EXTRACT:
start
Generated by a local model (nvidia/Gemma-4-26B-A4B-NVFP4) from a scientific paper, claim-checked against the full text. Provenance is open by design.

When building AI that sees and talks, adding more "eyes"—or vision encoders—doesn't always help. The current trend in Large Vision-Language Models (LVLMs) is to fuse heterogeneous visual streams. This aims to increase performance. However, we lack a principled way to know which combination actually works before we burn thousands of GPU hours. The paper Beyond Encoder Accumulation argues that we have been looking at this problem backward. Instead of just accumulating more encoders, the authors suggest picking one strong "anchor" and a second "adaptive complement" that provides non-redundant information.

The Problem

The status quo in multi-encoder LVLM design is effectively "brute-force accumulation." Researchers typically take a massive language backbone and concatenate features from various vision encoders. They use methods like channel concatenation (joining features along the depth dimension). Common encoders include CLIP, SAM, or ConvNeXt.

When engineers want to know which encoder is doing the heavy lifting, they traditionally use Inference-time Masking (IM). This involves taking a single, fully-trained checkpoint. They silence one encoder branch at a time to see how much performance drops. This is also known as the Conditional Utilization Rate (CUR).

As the authors demonstrate, this approach is fundamentally flawed for design decisions. Because IM evaluates a fixed checkpoint, it fails to account for how encoders interact during actual training. This leads to misleading rankings. For example, [Figure 1A] shows that under IM, EVA-02 appears to be the top encoder. Under the authors' preferred Training-time Removal (TR) protocol, ConvNeXt is actually the most critical. Relying on IM can lead you to select an encoder pool that is suboptimal once you actually start the training run.
end
GIVEN PROBLEM A: Retype part of the passage on vision encoders, beginning at the words "The Problem" and stopping after "Utilization Rate (CUR).".
GIVEN PROBLEM B: According to the passage on vision encoders, why is Inference-time Masking an unreliable basis for design decisions? Answer in one to three sentences.
GIVEN PROBLEM C: Proceed with the passage on vision encoders, picking up after its final sentence.

GIVEN RECORDS:
start
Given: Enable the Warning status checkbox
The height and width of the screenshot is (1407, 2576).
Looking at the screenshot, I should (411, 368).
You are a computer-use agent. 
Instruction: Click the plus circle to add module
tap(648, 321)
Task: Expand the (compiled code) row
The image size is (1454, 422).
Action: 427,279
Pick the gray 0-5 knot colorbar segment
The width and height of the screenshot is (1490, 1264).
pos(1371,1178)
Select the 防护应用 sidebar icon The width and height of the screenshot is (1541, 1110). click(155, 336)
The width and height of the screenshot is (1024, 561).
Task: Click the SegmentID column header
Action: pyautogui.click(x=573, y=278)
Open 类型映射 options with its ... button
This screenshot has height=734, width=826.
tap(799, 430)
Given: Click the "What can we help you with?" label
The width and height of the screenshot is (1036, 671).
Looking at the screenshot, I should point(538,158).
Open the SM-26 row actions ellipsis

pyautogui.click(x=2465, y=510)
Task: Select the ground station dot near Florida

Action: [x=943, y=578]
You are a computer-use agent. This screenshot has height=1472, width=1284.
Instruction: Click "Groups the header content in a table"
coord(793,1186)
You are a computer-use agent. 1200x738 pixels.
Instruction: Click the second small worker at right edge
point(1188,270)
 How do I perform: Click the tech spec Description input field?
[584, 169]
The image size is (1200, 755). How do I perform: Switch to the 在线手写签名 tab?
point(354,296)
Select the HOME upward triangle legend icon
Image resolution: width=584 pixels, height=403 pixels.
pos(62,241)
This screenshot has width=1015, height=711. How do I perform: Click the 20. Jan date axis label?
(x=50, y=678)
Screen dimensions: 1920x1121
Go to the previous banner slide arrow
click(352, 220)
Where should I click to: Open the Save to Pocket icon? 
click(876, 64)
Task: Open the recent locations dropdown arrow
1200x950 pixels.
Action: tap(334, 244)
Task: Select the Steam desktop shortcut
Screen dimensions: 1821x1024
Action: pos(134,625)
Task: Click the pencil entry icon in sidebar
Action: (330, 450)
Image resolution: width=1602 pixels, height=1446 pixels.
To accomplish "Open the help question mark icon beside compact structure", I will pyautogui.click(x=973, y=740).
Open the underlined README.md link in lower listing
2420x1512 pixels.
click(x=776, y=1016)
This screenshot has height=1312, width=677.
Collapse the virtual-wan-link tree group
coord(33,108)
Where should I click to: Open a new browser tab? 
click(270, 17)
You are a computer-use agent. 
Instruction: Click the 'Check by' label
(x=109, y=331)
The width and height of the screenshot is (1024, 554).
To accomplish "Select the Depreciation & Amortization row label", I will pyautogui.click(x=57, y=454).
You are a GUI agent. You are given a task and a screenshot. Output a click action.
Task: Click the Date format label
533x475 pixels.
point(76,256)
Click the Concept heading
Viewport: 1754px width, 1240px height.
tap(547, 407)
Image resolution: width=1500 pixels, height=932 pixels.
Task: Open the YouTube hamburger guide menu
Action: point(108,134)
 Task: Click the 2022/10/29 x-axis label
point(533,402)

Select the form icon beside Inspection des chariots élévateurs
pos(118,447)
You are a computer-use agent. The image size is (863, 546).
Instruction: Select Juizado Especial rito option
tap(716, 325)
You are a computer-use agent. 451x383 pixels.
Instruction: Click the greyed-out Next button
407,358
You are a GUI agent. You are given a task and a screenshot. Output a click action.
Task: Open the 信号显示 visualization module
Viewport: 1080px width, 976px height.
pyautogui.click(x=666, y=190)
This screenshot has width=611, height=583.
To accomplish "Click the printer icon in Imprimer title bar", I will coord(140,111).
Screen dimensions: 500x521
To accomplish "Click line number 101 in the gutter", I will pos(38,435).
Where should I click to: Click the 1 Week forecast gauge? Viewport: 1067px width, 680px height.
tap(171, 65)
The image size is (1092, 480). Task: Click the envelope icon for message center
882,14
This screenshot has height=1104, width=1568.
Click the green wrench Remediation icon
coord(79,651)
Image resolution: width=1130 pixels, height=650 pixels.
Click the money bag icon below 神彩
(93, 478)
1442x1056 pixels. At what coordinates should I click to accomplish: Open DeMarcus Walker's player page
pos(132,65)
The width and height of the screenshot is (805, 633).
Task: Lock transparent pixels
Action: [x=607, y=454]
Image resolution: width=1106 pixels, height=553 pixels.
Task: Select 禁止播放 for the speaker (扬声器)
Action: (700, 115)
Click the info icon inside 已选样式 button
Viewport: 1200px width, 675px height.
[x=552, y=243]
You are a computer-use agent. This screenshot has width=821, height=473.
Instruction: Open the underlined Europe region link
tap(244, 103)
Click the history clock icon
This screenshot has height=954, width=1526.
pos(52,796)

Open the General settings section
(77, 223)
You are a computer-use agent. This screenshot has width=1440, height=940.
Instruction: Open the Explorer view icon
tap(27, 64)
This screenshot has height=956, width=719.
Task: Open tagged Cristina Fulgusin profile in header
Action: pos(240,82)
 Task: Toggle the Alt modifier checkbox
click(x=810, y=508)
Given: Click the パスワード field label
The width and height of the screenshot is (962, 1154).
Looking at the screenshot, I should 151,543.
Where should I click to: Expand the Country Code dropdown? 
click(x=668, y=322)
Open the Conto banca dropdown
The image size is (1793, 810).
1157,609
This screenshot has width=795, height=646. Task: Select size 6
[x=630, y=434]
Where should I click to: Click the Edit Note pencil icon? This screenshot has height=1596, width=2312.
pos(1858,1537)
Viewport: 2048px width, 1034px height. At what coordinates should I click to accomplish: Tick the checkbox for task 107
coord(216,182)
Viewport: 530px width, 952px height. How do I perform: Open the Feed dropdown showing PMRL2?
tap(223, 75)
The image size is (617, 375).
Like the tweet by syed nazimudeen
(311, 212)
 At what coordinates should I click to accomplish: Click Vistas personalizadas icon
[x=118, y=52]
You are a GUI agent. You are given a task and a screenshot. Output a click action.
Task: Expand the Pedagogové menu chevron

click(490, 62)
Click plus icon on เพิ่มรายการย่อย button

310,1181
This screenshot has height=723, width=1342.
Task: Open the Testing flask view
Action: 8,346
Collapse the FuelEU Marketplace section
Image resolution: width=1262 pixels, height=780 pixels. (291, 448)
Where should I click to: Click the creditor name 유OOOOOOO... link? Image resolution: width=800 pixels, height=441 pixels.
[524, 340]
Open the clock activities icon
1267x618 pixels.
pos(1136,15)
end
TASK RESPONSE A:
The Problem

The status quo in multi-encoder LVLM design is effectively "brute-force accumulation." Researchers typically take a massive language backbone and concatenate features from various vision encoders. They use methods like channel concatenation (joining features along the depth dimension). Common encoders include CLIP, SAM, or ConvNeXt.

When engineers want to know which encoder is doing the heavy lifting, they traditionally use Inference-time Masking (IM). This involves taking a single, fully-trained checkpoint. They silence one encoder branch at a time to see how much performance drops. This is also known as the Conditional Utilization Rate (CUR).

TASK RESPONSE B: Inference-time Masking evaluates a single fixed, fully trained checkpoint, so it does not account for how encoders interact during actual training. This produces misleading rankings of the encoders, which can lead to choosing an encoder pool that proves suboptimal once training begins.

TASK RESPONSE C:
How It Works

To solve this, the authors implement a rigorous "retrain-and-remove" protocol. They spent approximately 20,000 GPU hours retraining all 31 possible non-empty subsets of five common vision encoders. This allows them to measure the true contribution of an encoder. They observe how the model performs when that encoder was never part of the training loop.

The core of their analysis rests on a two-axis decomposition of encoder contribution:

  1. Capacity: This is the score an encoder achieves when trained as a singleton (alone). It represents the encoder's raw power in isolation.
  2. Necessity: This is the absolute drop in performance when an encoder is removed from the full five-encoder pool. It measures how much unique, irreplaceable information that encoder provides.

By plotting these on a plane, as seen in [Figure 3A], they categorize encoders into a taxonomy. This reveals that the highest-Capacity encoders are not necessarily the best to pair together. Instead, the optimal strategy is to pair a "Universal Core" (a high-Capacity, high-Necessity anchor like ConvNeXt) with an "Adaptive Complement" (an encoder like CLIP). CLIP might have moderate singleton capacity. However, its utility expands significantly during joint training.

The authors explain this synergy through "effective rank." This is a measure of the dimensionality of the features entering the projector (the MLP that maps visual features to the language space). They found that most encoders lose rank as the pool grows. This happens because the projector has a fixed output dimension, creating a "rank budget." The best complements are those whose rank actually expands under joint training [Figure 5B].

Numbers

The headline result is a massive efficiency gain. A well-chosen two-encoder model can recover almost all the performance of a five-encoder model. Specifically, the CLIP + ConvNeXt pair closes 97% of the gap between a CLIP-only baseline and the full five-encoder pool [Table 1, Figure 4B].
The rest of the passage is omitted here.